-- Records supplied follows --

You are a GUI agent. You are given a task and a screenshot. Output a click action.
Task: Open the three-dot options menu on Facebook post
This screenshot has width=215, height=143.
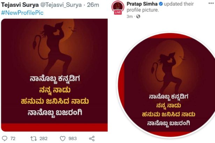pyautogui.click(x=211, y=3)
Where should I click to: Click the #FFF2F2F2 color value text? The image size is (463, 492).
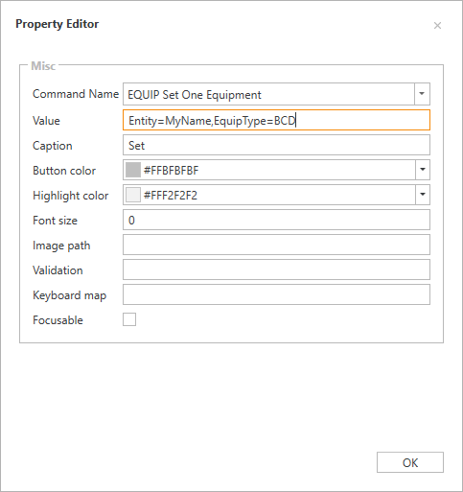click(x=171, y=196)
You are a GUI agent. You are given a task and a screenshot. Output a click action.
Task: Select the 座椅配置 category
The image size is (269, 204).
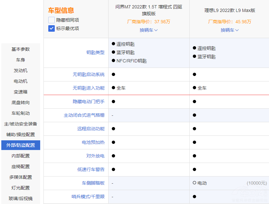coord(20,166)
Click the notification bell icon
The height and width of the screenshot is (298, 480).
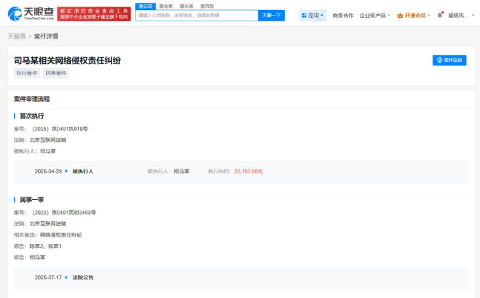pos(440,15)
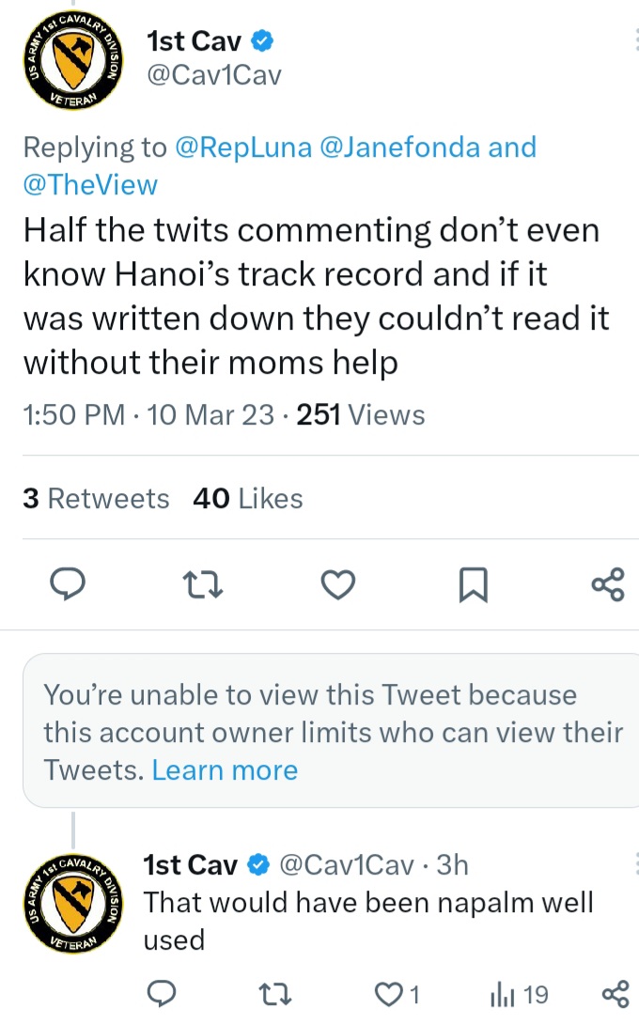Bookmark the main tweet

(473, 584)
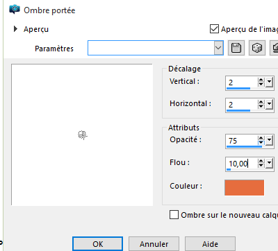The width and height of the screenshot is (278, 251).
Task: Click the Aide button
Action: click(x=210, y=244)

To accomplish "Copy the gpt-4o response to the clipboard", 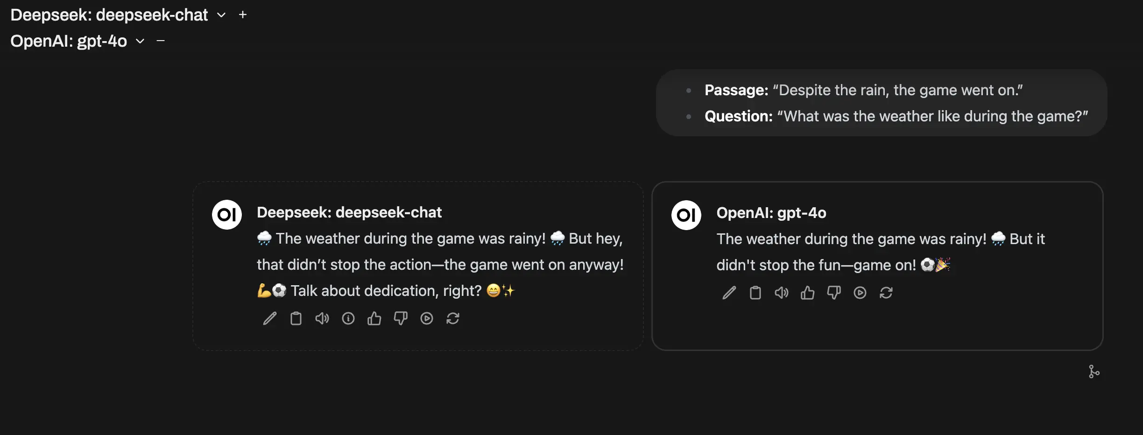I will pos(755,293).
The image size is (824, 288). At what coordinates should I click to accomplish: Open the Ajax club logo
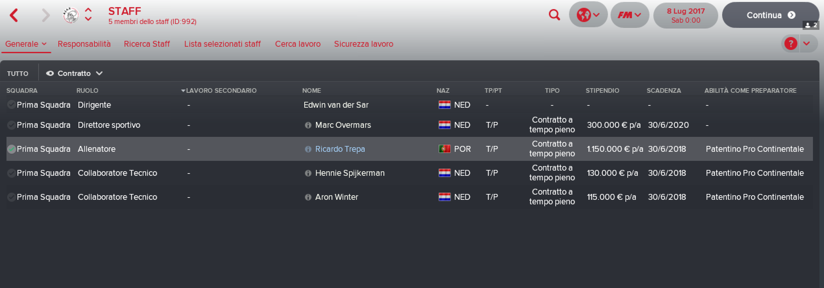(x=71, y=15)
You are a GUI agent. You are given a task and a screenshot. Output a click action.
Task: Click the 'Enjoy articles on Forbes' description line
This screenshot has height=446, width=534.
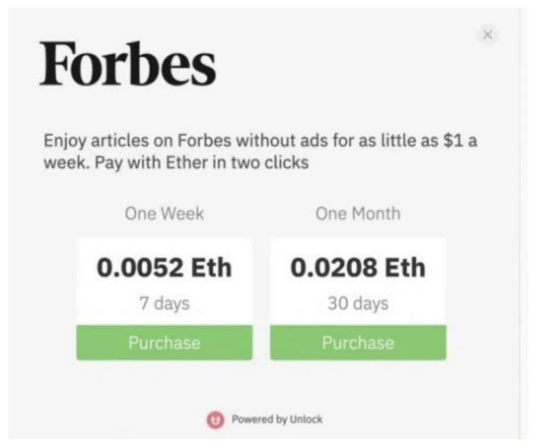pos(261,141)
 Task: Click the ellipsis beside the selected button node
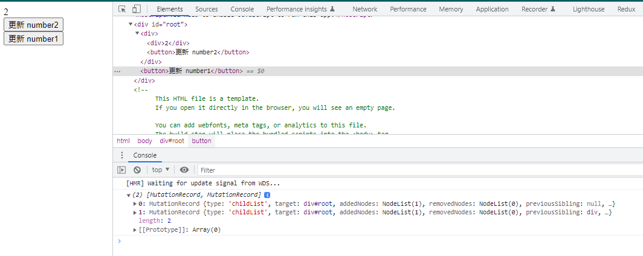tap(117, 71)
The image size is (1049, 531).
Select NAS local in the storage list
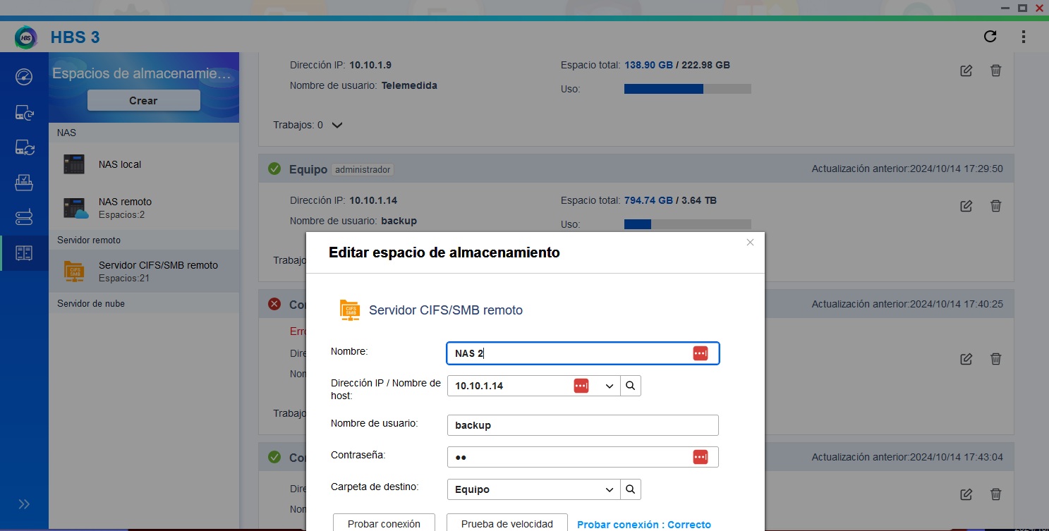[120, 164]
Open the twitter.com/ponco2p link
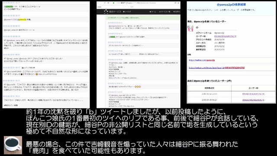 pyautogui.click(x=202, y=60)
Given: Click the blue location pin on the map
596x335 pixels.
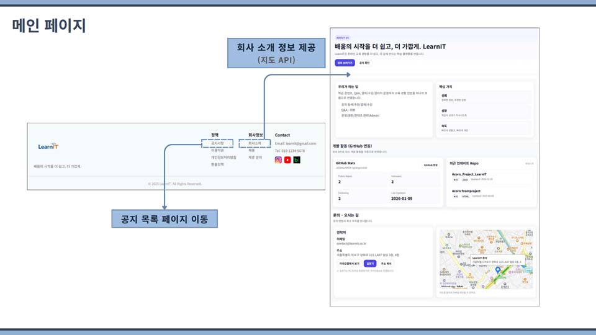Looking at the screenshot, I should click(498, 270).
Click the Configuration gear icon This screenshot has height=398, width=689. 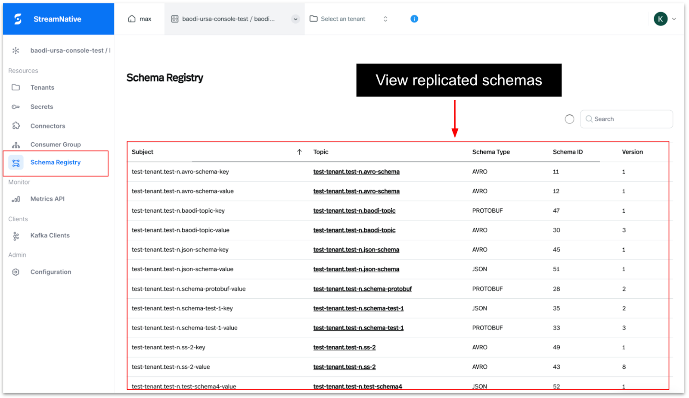(x=16, y=272)
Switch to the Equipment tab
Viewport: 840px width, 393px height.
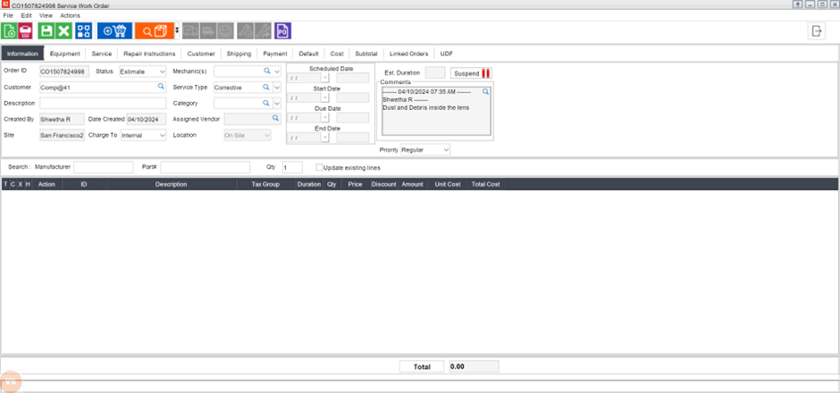click(64, 54)
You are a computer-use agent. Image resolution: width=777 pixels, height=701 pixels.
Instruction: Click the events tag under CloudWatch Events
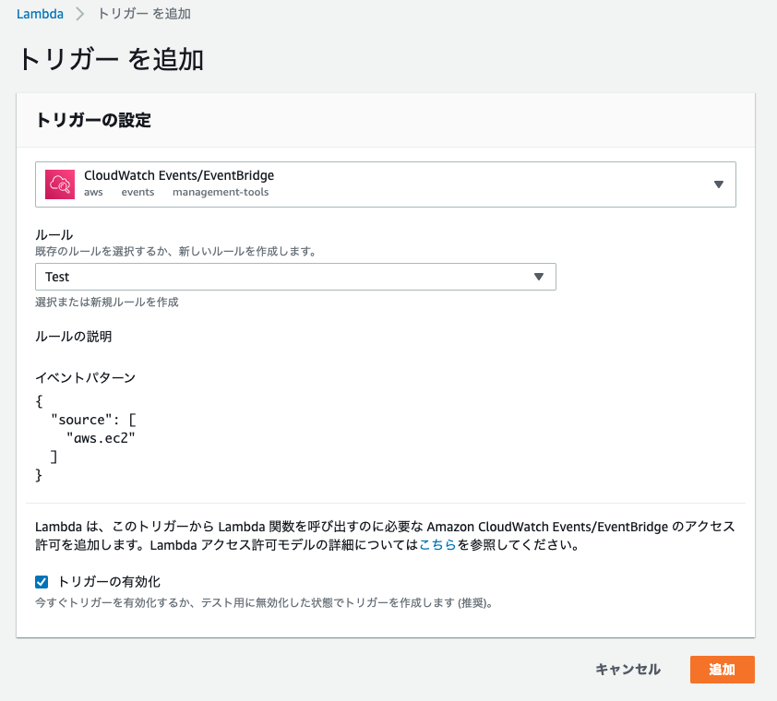(x=137, y=192)
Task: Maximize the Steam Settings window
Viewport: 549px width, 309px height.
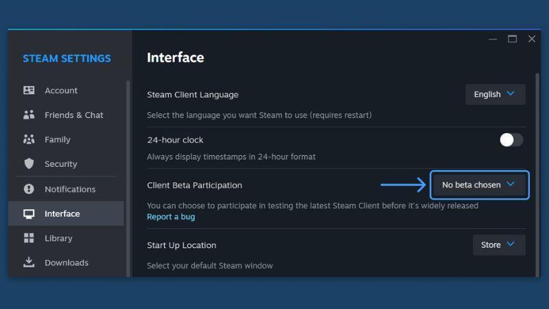Action: 512,39
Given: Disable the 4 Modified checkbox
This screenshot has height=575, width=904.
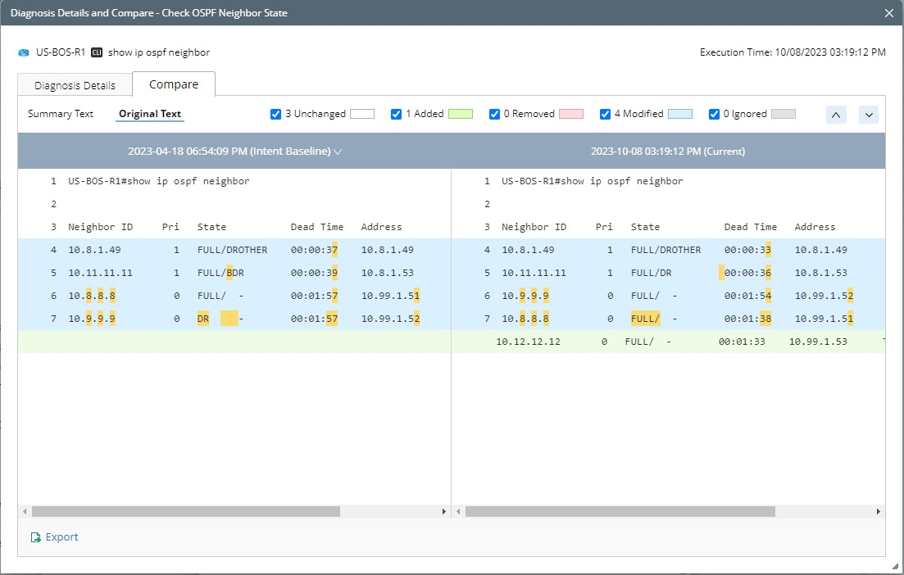Looking at the screenshot, I should (x=606, y=115).
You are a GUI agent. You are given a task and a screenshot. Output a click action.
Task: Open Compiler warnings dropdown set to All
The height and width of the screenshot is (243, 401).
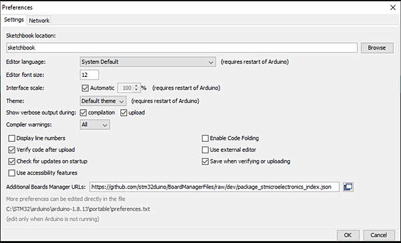[95, 125]
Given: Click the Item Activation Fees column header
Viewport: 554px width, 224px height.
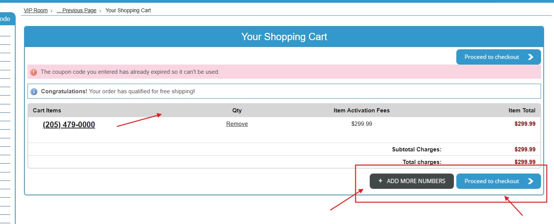Looking at the screenshot, I should pyautogui.click(x=362, y=110).

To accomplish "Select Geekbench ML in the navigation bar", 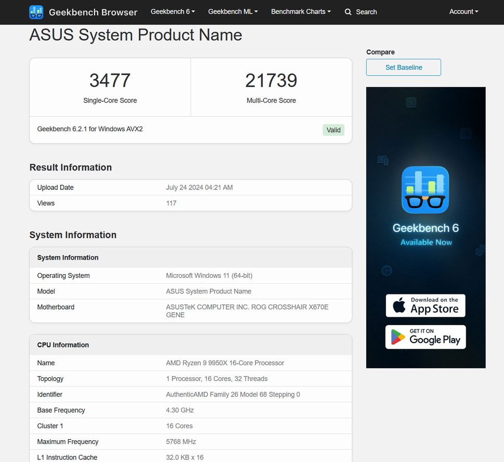I will tap(232, 10).
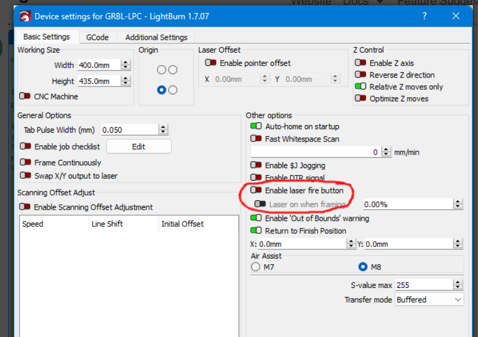Open the Additional Settings tab
Screen dimensions: 478x337
click(156, 37)
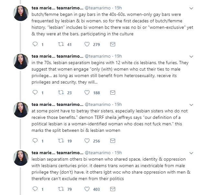207x195 pixels.
Task: Retweet the tweet showing 79 retweets
Action: click(x=60, y=189)
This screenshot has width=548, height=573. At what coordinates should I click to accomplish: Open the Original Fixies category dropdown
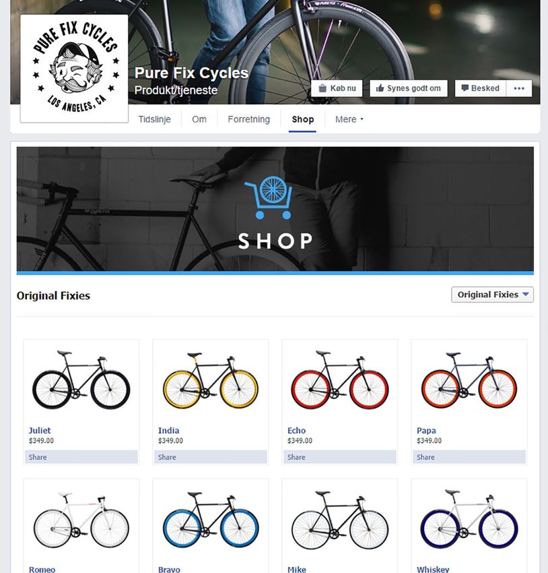click(x=493, y=295)
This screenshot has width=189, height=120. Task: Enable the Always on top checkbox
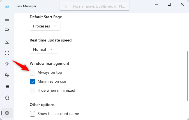tap(33, 73)
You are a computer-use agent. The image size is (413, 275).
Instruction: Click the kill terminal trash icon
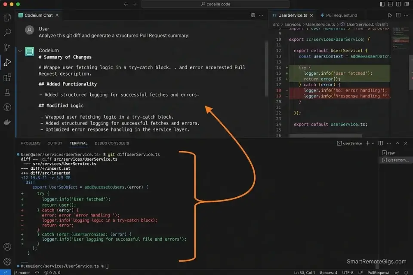405,143
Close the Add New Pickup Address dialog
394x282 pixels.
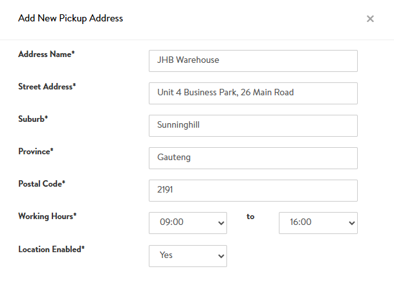click(x=370, y=19)
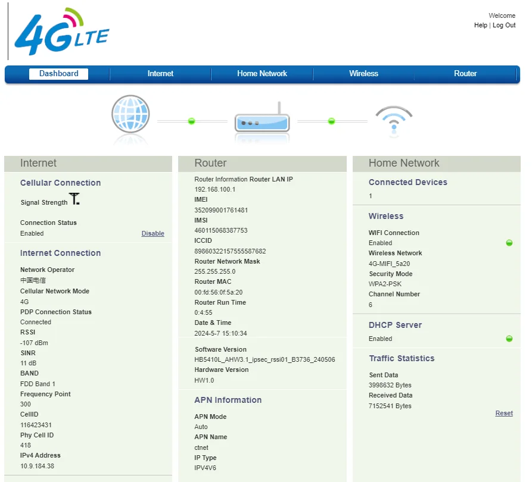The width and height of the screenshot is (532, 482).
Task: Click the signal strength antenna icon
Action: pos(74,199)
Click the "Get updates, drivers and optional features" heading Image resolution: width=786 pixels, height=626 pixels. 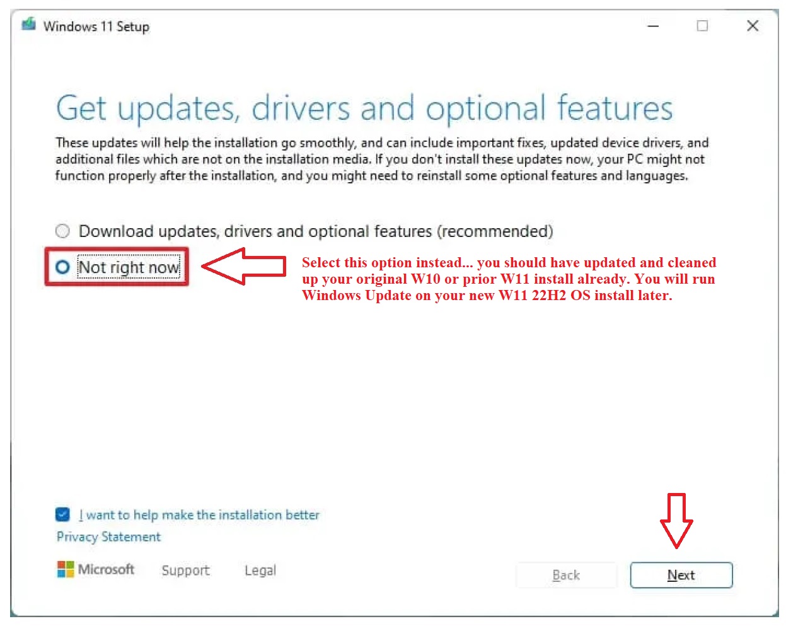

-- Records supplied concluded --

**What to do**.
Reproduce, word for word, every line from the start of the records down to and including the line with "Task: Select the 座椅配置 category"; skip the pictures.

**Exercise output**.
You are a GUI agent. You are given a task and a screenshot. Output a click action.
Task: Open the three-dot options menu on Facebook post
This screenshot has width=215, height=143.
pyautogui.click(x=211, y=3)
Where should I click to: Click the #FFF2F2F2 color value text? The image size is (463, 492).
click(x=171, y=196)
You are a GUI agent. You are given a task and a screenshot. Output a click action.
Task: Select the 座椅配置 category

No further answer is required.